La liquidación sigue activa y el agro puede impulsar los ingresos en el segundo semestre
Un informe del Instituto de Estudios (IERAL) de la Fundación Mediterránea advierte que la aceleración en la venta de granos pendientes podría revertir la caída interanual y dinamizar la actividad económica durante los próximos meses.
La liquidación de divisas por exportaciones de granos y subproductos sumó US$ 2.918 millones en julio, de acuerdo con el informe mensual elaborado por la Cámara de la Industria Aceitera de la República Argentina y el Centro de Exportadores de Cereales (CIARA-CEC).
La cifra implica una contracción del 29% frente a los más de US$ 4.000 millones registrados en igual mes de 2025, aunque se mantiene en línea con el promedio histórico nominal para la época. En el acumulado de los primeros siete meses, los ingresos alcanzan los US$ 16.297 millones, un 16% por debajo del período anterior.
No obstante, un estudio del IERAL proyecta una mejora sustancial en el segundo semestre vinculada al volumen de la cosecha que aún falta comercializar.

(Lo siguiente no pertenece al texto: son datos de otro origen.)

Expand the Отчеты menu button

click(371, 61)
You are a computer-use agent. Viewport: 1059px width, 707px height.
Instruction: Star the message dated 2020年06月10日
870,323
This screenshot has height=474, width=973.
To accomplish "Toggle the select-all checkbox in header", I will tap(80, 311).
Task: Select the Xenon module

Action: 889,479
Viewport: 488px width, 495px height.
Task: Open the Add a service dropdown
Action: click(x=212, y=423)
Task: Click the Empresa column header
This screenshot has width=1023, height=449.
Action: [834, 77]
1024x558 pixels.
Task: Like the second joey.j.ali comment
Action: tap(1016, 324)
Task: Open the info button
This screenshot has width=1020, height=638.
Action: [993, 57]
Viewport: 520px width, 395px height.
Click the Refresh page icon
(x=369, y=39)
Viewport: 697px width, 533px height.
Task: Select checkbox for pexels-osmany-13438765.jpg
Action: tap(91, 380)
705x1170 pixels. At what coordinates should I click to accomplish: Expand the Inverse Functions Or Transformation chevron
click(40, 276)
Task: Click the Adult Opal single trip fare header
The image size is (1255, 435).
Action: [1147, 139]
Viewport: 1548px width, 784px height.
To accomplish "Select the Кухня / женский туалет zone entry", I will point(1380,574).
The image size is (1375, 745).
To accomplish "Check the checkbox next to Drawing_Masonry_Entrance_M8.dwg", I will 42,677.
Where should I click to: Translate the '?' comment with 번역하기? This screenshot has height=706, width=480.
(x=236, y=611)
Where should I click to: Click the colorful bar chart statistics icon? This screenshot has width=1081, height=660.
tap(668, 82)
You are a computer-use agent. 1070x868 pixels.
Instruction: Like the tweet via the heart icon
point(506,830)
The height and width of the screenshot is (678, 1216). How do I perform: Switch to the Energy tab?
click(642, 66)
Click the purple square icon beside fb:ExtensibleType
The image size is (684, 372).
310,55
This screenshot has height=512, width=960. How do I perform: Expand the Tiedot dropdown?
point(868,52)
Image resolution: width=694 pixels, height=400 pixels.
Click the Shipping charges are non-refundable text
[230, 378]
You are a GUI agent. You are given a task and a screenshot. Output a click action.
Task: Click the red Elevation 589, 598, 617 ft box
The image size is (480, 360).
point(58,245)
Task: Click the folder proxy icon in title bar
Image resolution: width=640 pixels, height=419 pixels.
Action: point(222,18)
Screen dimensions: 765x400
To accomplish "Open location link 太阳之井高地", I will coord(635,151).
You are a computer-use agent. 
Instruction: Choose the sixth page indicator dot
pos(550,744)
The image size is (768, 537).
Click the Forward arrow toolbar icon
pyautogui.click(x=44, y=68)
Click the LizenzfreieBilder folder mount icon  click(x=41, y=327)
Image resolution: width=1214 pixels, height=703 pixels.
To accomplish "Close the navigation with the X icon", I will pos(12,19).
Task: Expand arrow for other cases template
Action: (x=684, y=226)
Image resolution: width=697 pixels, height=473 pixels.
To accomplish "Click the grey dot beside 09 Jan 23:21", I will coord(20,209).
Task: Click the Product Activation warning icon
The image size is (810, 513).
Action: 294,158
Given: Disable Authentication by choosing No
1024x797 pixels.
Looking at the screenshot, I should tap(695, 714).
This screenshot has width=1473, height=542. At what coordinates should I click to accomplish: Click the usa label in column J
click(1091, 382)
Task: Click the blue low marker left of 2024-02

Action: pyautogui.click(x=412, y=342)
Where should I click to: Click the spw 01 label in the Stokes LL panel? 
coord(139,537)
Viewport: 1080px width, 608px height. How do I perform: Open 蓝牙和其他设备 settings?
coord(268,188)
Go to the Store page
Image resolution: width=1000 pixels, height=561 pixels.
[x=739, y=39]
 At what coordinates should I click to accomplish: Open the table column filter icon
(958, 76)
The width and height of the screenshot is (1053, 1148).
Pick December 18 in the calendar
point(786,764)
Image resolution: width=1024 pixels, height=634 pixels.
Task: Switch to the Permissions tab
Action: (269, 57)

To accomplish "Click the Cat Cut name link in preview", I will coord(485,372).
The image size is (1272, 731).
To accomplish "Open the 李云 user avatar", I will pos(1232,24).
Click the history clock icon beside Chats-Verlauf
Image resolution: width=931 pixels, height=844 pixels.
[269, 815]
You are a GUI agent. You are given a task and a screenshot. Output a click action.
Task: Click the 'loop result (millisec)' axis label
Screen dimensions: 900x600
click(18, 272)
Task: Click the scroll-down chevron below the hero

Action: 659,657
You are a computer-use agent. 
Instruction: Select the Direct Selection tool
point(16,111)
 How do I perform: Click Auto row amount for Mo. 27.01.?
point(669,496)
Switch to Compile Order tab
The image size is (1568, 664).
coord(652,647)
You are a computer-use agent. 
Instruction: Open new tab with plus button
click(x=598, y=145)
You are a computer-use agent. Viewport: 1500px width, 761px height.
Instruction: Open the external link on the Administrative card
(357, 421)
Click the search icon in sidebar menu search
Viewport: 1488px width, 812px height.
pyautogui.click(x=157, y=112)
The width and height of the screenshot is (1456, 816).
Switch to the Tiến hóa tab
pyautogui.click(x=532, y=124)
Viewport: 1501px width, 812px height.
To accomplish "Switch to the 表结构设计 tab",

"El agro llega al segundo semestre con una oportunidad todavía abierta. Aunque la menor comercialización de soja redujo los ingresos de los productores en la primera mitad del año, el volumen pendiente de venta podría traducirse en un mayor impulso para la actividad económica, las exportaciones y el ingreso de divisas, si el ritmo de comercialización se acelera en los próximos meses" — Juan Manuel Garzón y Franco Artusso, economistas del IERAL
El rezago de la soja

Al 15 de julio, se habían vendido con precio cerrado 58,2 millones de toneladas de soja, maíz y trigo de la campaña 2025/26, un volumen 20% superior a la mediana histórica. Sin embargo, la soja acumulaba apenas 14,6 millones de toneladas, un 27% menos de lo habitual. En total, solo se había comercializado el 29% de la cosecha sojera estimada en 49,5 millones de toneladas, frente a un 41% típico para la fecha.
La trayectoria se revirtió con el correr de los meses. Mientras que a comienzos de año las ventas acumuladas superaban ampliamente la mediana —81% por encima en enero—, en julio el volumen comercializado era 27% inferior al histórico. En las últimas ocho semanas se vendió semanalmente el equivalente al 1,6% de la cosecha, frente a un ritmo habitual del 2%.
Este retraso impactó directamente sobre los ingresos de los productores. Hasta mediados de julio, las ventas con precio cerrado de los tres granos más importantes —valorizadas a precios FAS Rosario— generaron un ingreso bruto estimado en US$ 11.881 millones, un 14% menos que en similar período de 2025. La caída se explica íntegramente por la soja, cuyos ingresos se redujeron en US$ 2.374 millones (-31% interanual), mientras que maíz y trigo aumentaron su aporte.
Proyecciones para los próximos meses
Según las simulaciones del informe, las ventas del segundo semestre podrían ubicarse entre 44,7 y 57,9 millones de toneladas. En ese marco, los ingresos brutos para los productores oscilarían entre US$ 11.592 y US$ 15.313 millones, frente a los US$ 10.657 millones del mismo lapso de 2025.
"Una aceleración en la comercialización ampliaría el aporte del agro a la actividad, fortaleciendo el transporte, el acopio, la industria, los servicios y el valor potencial de las exportaciones" — Juan Manuel Garzón y Franco Artusso, economistas del IERAL
El valor potencial de exportación, por su parte, se ubicaría entre US$ 14.252 y US$ 18.380 millones. La diferencia entre ambos extremos —13,2 millones de toneladas y más de US$ 4.100 millones de valor exportable— dependerá fundamentalmente del ritmo de comercialización que finalmente adopten los productores con la soja ya cosechada.